• Work instructions: Would you please copy the part of the material below that opens with the line containing "This screenshot has height=700, width=849." and closes with the line containing "Image resolution: width=618"? Copy it exactly, and only it.

• Data shown:
· · · ·

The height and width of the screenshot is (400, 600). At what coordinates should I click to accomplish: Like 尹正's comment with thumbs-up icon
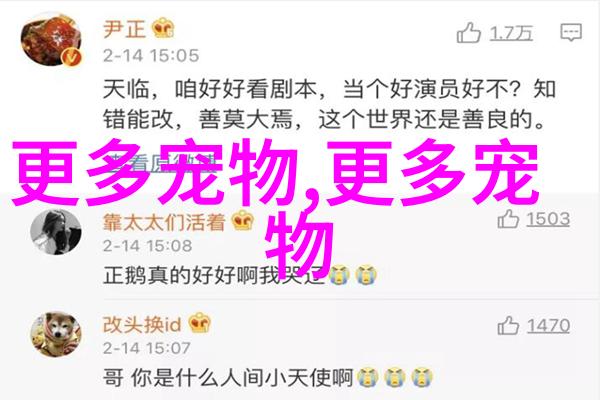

· · · ·

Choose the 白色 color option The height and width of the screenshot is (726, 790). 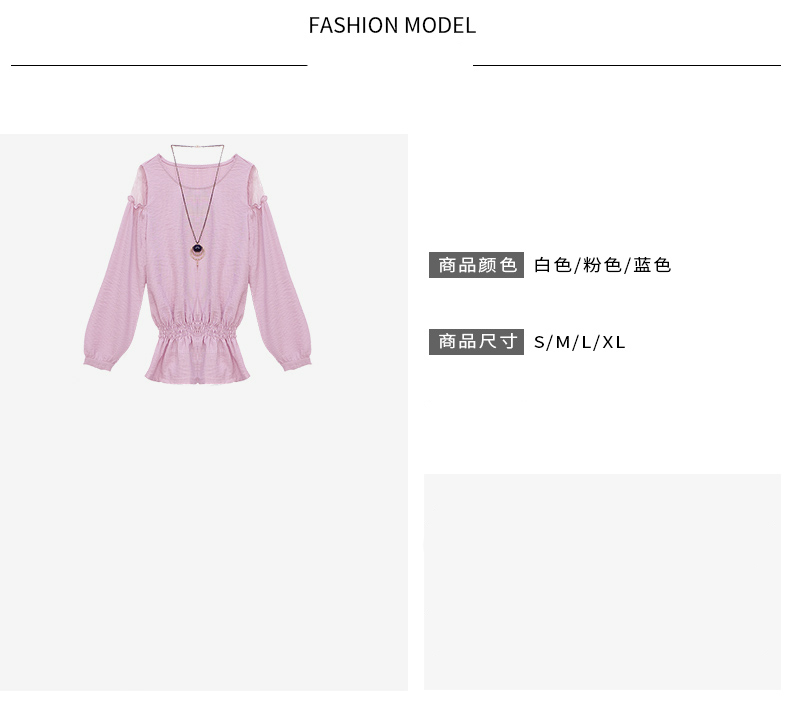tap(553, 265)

· · · ·

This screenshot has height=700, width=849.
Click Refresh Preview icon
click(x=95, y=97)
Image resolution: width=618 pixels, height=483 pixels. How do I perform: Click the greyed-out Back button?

· · · ·

• Result of this exercise:
This screenshot has height=700, width=849.
Click Refresh Preview icon
click(x=95, y=97)
Image resolution: width=618 pixels, height=483 pixels. How do I perform: Click the greyed-out Back button?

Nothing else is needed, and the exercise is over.